Inference
Reasoning
Use reasoning_effort and read reasoning traces when models support them.
Updated
Models that advertise reasoning can expose the model’s thinking trace as
reasoning_content on the assistant message. LLMBase also includes a
compatibility alias named reasoning when returned by the selected model.

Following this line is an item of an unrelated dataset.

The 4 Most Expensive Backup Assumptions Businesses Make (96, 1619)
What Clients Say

Use reasoning_effort for portable effort control when the selected model lists
that parameter in supported_parameters.
Effort control
{
"model": "deepseek/deepseek-v4-pro",
"messages": [
{ "role": "user", "content": "Compare these two migration plans." }
],
"reasoning_effort": "high"
}
Common effort values are low, medium, and high. Support is
model-dependent, so check metadata before requiring the field in production.
Thinking flags
Some model families also expose thinking through chat template flags. LLMBase
forwards the safe, portable flags below from extra_body.chat_template_kwargs
to supported model routes:
{
"model": "google/gemma-4-26b-a4b-it",
"messages": [
{ "role": "user", "content": "Solve 17 * 23 and show the final answer." }
],
"extra_body": {
"chat_template_kwargs": {
"enable_thinking": true,
"thinking": true,
"preserve_thinking": true
}
}
}
Response shape
Typical non-streaming responses include the final answer in content and the
reasoning trace separately:
{
"choices": [
{
"message": {
"role": "assistant",
"content": "17 * 23 = 391.",
"reasoning_content": "Compute 17 * 20 = 340 and 17 * 3 = 51, then add them.",
"reasoning": "Compute 17 * 20 = 340 and 17 * 3 = 51, then add them."
}
}
]
}
Reasoning support is model-dependent. If your request depends on reasoning,
choose a model whose metadata includes supported_features: ["reasoning"] and
supported_parameters containing reasoning_effort.